May 9—We went into the weekend wondering where the 100-foot long core of a Chinese rocket would strike as it made its way back to terra firma.

What a Harvard astronomer called a "dead hunk of metal" has been out for a casual drive at 18,000 mph and reportedly was built without the usual safeguards that would steer such returning modules clear of populated areas.

As opposed to that other unwelcome intruder emanating from China that carried with it potentially lethal consequences, your chances of getting struck down by rocket debris are not lessened by wearing a mask.

On Saturday, the U.S. Space Force — in what was apparently one of its first official actions after picking the font for its official stationery — projected four possible orbits for reentry ... three over water, one over land.

The potential landing areas, the USSF said, included the southeastern U.S., Mexico, Central America, the Caribbean, Peru, Ecuador, Colombia, Venezuela, parts of Southern Europe, much of Northern and Central Africa, the Middle East, Southern India and Australia.

Of course, no one knew for sure ... so it was cheeky of the Space Force to be that exact.

Now, I know what you're thinking. NASA has estimated that the chances of an individual being hit by a dead hunk of metal (or anything else) falling from the sky as one in several trillion ... so we've got nothing to worry about.

That's what my parents though back when I was a kid — and it's exactly how we lost our pet dinosaur.

China, of course, is far from alone in sending things up that must come down. In one of the more famous events of this type, NASA's Skylab — our first orbital space station — came tumbling, tumbling tumbling back to Earth in 1979.

At the time, I was living in a rental unit in the main house at what once had been a dairy farm in western Massachusetts. The cows had long since moved on, and the gentleman farmer converted his pasture into a property that attracted another herd who would make a mess of the place.

Golfers.

Scientists predicted that Skylab would land in the Indian Ocean — but they also had predicted Dino would have nothing to worry about — so our dairy farmer turned golf course owner landlord did what any civic-minded individual would do.

He held the first (and only) Skylab Memorial tournament.

Dead hunks of metal were scattered to and fro about the course. Hospital tents, dispensing concoctions whose medicinal qualities were questionable were set up along a few fairways.

For an extra couple of bucks, you could purchase "Skylab insurance" — a notarized policy that stated that should a golfer be struck by the incoming space station while they were playing in the tournament ... they would never have to pay for another round of golf there again.
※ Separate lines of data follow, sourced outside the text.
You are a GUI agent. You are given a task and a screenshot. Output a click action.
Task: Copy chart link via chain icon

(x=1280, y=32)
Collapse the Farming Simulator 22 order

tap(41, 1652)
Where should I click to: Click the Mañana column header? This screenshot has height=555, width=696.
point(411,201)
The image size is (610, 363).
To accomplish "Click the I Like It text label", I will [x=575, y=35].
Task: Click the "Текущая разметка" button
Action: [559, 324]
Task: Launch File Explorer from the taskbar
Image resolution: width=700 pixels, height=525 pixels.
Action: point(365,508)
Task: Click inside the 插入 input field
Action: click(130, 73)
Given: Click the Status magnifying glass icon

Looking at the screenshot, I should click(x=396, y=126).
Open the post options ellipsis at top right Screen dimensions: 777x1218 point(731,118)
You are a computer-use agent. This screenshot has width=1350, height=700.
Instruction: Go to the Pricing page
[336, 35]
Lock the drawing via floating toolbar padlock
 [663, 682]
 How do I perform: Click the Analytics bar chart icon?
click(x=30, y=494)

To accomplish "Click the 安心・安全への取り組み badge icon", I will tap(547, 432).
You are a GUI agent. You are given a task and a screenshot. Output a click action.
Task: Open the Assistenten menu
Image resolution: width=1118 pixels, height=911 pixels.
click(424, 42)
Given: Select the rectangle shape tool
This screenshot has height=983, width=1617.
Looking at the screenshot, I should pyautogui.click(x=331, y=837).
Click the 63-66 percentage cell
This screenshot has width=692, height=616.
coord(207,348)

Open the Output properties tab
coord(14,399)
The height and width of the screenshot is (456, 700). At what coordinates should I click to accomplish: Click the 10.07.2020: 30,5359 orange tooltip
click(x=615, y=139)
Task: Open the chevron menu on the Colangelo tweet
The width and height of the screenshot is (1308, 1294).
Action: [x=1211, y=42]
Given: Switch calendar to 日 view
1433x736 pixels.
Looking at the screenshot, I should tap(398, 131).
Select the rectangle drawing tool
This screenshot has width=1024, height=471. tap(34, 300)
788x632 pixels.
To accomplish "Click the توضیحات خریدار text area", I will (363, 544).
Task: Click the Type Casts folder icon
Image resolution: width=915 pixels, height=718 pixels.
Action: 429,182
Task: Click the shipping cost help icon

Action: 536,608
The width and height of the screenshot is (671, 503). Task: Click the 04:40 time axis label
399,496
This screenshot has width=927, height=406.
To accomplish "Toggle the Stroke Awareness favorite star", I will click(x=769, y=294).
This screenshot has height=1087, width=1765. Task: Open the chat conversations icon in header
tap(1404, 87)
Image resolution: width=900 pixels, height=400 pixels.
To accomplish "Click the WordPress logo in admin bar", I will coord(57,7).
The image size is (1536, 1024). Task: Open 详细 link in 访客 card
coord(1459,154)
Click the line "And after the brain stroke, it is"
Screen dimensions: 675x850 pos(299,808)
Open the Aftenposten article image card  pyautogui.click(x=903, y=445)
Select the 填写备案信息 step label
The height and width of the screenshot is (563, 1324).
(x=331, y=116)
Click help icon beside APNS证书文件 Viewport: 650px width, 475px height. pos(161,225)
Thankfully, no was was harmed by debris — which landed in the ocean and remote parts of western Australia — or by whatever it was they were serving in the hospital tents.

My memory of the latter is a little foggy ... but I do remember it was green.

This weekend's return of the Chinese rocket core, however, doesn't mean we're out of the woods by any means.

The United States Space Surveillance Network estimates that there were 128,000,000 pies of junk in orbit around our planet ... and only 20,000 of those are large enough to be tracked.

We're talking about 18,000,000 pounds of flotsam and jetsam up there just hanging out up there, enjoying the view ... and, occasionally, ramming into each other, making more pieces of debris that, someday, might find its way back to a planet that still hasn't figured out what to do with styrofoam.

And that's just the stuff for which there's a verifiable source.

Remember back in March when much of the Northwest was fascinated, and more than tad worried, about the streak flash that crossed our skies — a disturbance that no acronymed science agency was willing to identify?

It had the appearance of a ribbon of fire and light, pulsating in and out of view, which data postulated was a conflux of temporal energy traveling through the galaxy once every 39.1 years.

No, wait ... that was the nexus that killed Capt. Kirk.

A month later, the National Weather Service claimed it was the remains of a Falcon 9 rocket stage that "did not successfully have a de-orbit burn."

I mean, another personal against meteorologists, but isn't that the sort of determination that should be made public by ... oh, I don't know ... the United States Space Surveillance Network, or even the Space Force — without leaving it to the folks who inform us that tomorrow's going to be either partly sunny or partly cloudy?

My uneducated guess is that no one really knows, which puts that energy ribbon in an ever-growing category of unexplained phenomena that folks working for acronyms hope would just go away.

We used to look at the sky and wonder what was up there. Now that we know, we're stuck wondering when it's coming down.